Just let me know when it's done, I'll change my configuration over to petscan-DB only

Approved during weekly wmcs meeting

I would like to know how big these queries are. This is a big increase of connections (4x the default) - are these queries heavy? Do you have an estimation of how long the queries run (average)? I am worried we'd be increase the (already huge) load on our hosts.

The reason I use that many connections is precisely to avoid long-running ones, as I had in a previous version; they would time out or lose database connection, so I re-wrote the code to use more but shorter queries.

I have no recent data (should be in WMF DB stats for the petscan tool, no?), but I'd say 30 sec max, vast majority <10 sec.

Just to add, if some queries take too long I can likely just change a parameter to fix that. Someone with access to the stats, let me know.

The reason I use that many connections is precisely to avoid long-running ones, as I had in a previous version; they would time out or lose database connection, so I re-wrote the code to use more but shorter queries.

I have no recent data (should be in WMF DB stats for the petscan tool, no?), but I'd say 30 sec max, vast majority <10 sec.

Sounds good +1 then

Just to add, if some queries take too long I can likely just change a parameter to fix that. Someone with access to the stats, let me know.

This is useful too, let's keep an eye on this in case it is needed.

Thanks for the clarification

I'm hoping to run this one on Monday so I'm not executing the new process right before the weekend.

Change 608441 had a related patch set uploaded (by Bstorm; owner: Bstorm):
[operations/puppet@production] wikireplicas: record connection increase for petscan (catscan2)

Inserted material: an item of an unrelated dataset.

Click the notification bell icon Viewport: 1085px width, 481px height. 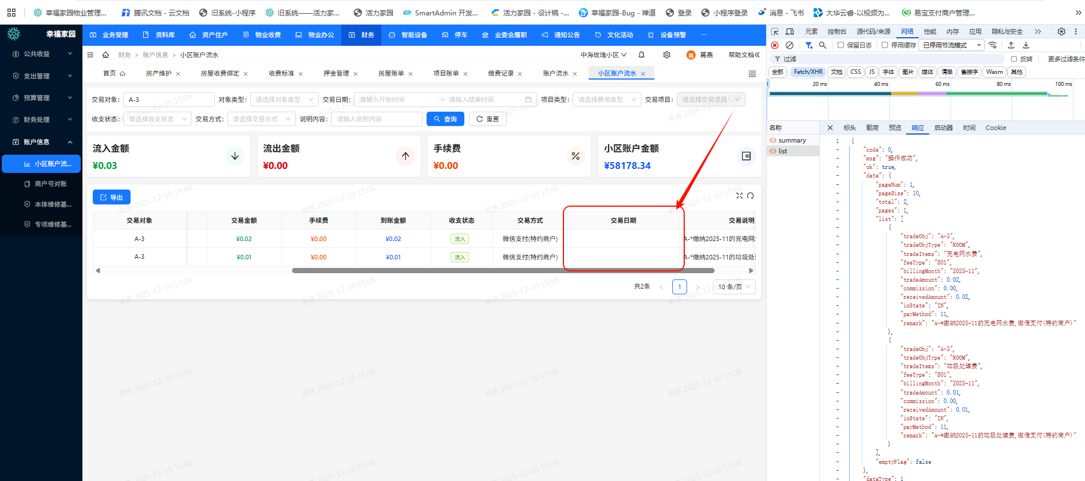tap(641, 55)
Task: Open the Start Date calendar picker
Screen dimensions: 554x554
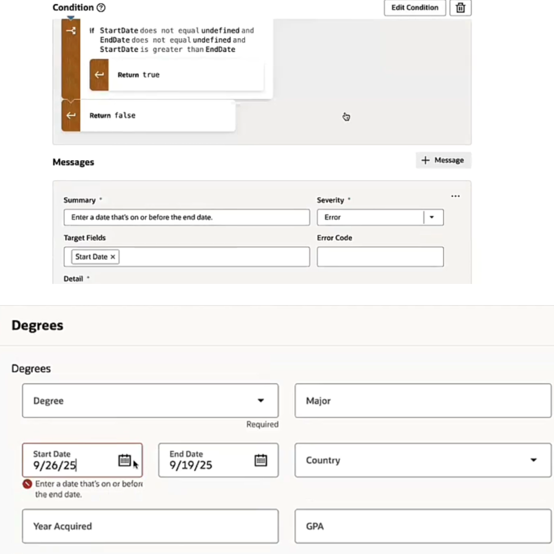Action: (125, 460)
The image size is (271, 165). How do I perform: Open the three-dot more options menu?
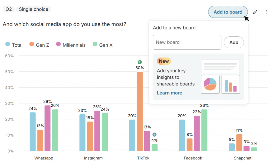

https://gerrit.wikimedia.org/r/c/operations/puppet/ /608441

This is done on all four replica hosts:

mysql:root@localhost [(none)]> SHOW GRANTS FOR 's51156';
+------------------------------------------------------------------------------------------------------------------------------------+
| Grants for s51156@%                                                                                                                |
+------------------------------------------------------------------------------------------------------------------------------------+
| GRANT labsdbuser TO 's51156'@'%'                                                                                                   |
| GRANT USAGE ON *.* TO 's51156'@'%' IDENTIFIED BY PASSWORD '<snip>' WITH MAX_USER_CONNECTIONS 10 |
+------------------------------------------------------------------------------------------------------------------------------------+
2 rows in set (0.00 sec)

mysql:root@localhost [(none)]> GRANT USAGE ON *.* TO 's51156'@'%' WITH MAX_USER_CONNECTIONS 40;
Query OK, 0 rows affected (0.03 sec)

mysql:root@localhost [(none)]> SHOW GRANTS FOR 's51156';
+------------------------------------------------------------------------------------------------------------------------------------+
| Grants for s51156@%                                                                                                                |
+------------------------------------------------------------------------------------------------------------------------------------+
| GRANT labsdbuser TO 's51156'@'%'                                                                                                   |
| GRANT USAGE ON *.* TO 's51156'@'%' IDENTIFIED BY PASSWORD '<snip>' WITH MAX_USER_CONNECTIONS 40 |
+------------------------------------------------------------------------------------------------------------------------------------+

Change 608441 merged by Bstorm:
[operations/puppet@production] wikireplicas: record connection increase for petscan (catscan2)

https://gerrit.wikimedia.org/r/c/operations/puppet/ /608441

@Magnus, you should be all set now to switch petscan over to using connections for s51156 instead of the pool you are doing. It's all recorded and set up. I made sure the setting is on all four replicas so that if any are re-cloned the grant should persist.

I have switched the configuration to use the petscan db connections only.

Thanks for setting this up!